_Required task_: Rewrite the rows below, putting "The screenshot size is" wherever "The image size is" occurs and leaving everything else untouched.

Records for locating words and elements:

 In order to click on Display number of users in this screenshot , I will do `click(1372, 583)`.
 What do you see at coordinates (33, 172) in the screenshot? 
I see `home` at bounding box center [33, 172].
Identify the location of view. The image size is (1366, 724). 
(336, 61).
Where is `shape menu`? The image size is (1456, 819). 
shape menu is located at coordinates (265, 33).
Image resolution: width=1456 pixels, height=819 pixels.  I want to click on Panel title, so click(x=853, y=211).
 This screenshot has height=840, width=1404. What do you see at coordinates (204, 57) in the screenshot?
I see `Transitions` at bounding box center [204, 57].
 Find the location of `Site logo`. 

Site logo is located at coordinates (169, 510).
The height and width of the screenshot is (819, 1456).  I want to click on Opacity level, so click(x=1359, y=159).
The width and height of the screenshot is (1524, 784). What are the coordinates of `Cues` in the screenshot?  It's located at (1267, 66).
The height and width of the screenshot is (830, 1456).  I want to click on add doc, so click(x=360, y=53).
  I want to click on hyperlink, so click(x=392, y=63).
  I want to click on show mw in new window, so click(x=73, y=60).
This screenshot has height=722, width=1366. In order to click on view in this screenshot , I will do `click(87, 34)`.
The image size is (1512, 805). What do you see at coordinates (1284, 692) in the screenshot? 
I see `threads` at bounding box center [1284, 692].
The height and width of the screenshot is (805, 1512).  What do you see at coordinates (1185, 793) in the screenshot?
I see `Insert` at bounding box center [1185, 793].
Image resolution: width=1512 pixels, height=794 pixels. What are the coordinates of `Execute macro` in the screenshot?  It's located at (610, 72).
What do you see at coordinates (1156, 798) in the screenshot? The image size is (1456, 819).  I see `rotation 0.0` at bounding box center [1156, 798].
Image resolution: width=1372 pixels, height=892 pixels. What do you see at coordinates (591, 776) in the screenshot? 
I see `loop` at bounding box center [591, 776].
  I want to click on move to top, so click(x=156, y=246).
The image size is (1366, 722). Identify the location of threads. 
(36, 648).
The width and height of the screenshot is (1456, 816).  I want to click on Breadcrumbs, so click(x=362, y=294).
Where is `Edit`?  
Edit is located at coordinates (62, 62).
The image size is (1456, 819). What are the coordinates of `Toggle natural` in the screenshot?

_Expected answer_:
 In order to click on Display number of users in this screenshot , I will do `click(1372, 583)`.
 What do you see at coordinates (33, 172) in the screenshot? 
I see `home` at bounding box center [33, 172].
Identify the location of view. The screenshot size is (1366, 724). 
(336, 61).
Where is `shape menu`? The screenshot size is (1456, 819). 
shape menu is located at coordinates (265, 33).
Image resolution: width=1456 pixels, height=819 pixels.  I want to click on Panel title, so click(x=853, y=211).
 This screenshot has height=840, width=1404. What do you see at coordinates (204, 57) in the screenshot?
I see `Transitions` at bounding box center [204, 57].
 Find the location of `Site logo`. 

Site logo is located at coordinates (169, 510).
The height and width of the screenshot is (819, 1456).  I want to click on Opacity level, so click(x=1359, y=159).
The width and height of the screenshot is (1524, 784). What are the coordinates of `Cues` in the screenshot?  It's located at (1267, 66).
The height and width of the screenshot is (830, 1456).  I want to click on add doc, so click(x=360, y=53).
  I want to click on hyperlink, so click(x=392, y=63).
  I want to click on show mw in new window, so click(x=73, y=60).
This screenshot has height=722, width=1366. In order to click on view in this screenshot , I will do `click(87, 34)`.
The screenshot size is (1512, 805). What do you see at coordinates (1284, 692) in the screenshot? 
I see `threads` at bounding box center [1284, 692].
The height and width of the screenshot is (805, 1512).  What do you see at coordinates (1185, 793) in the screenshot?
I see `Insert` at bounding box center [1185, 793].
Image resolution: width=1512 pixels, height=794 pixels. What are the coordinates of `Execute macro` in the screenshot?  It's located at (610, 72).
What do you see at coordinates (1156, 798) in the screenshot? The screenshot size is (1456, 819).  I see `rotation 0.0` at bounding box center [1156, 798].
Image resolution: width=1372 pixels, height=892 pixels. What do you see at coordinates (591, 776) in the screenshot? 
I see `loop` at bounding box center [591, 776].
  I want to click on move to top, so click(x=156, y=246).
The screenshot size is (1366, 722). Identify the location of threads. 
(36, 648).
The width and height of the screenshot is (1456, 816).  I want to click on Breadcrumbs, so click(x=362, y=294).
Where is `Edit`?  
Edit is located at coordinates (62, 62).
The screenshot size is (1456, 819). What are the coordinates of `Toggle natural` in the screenshot?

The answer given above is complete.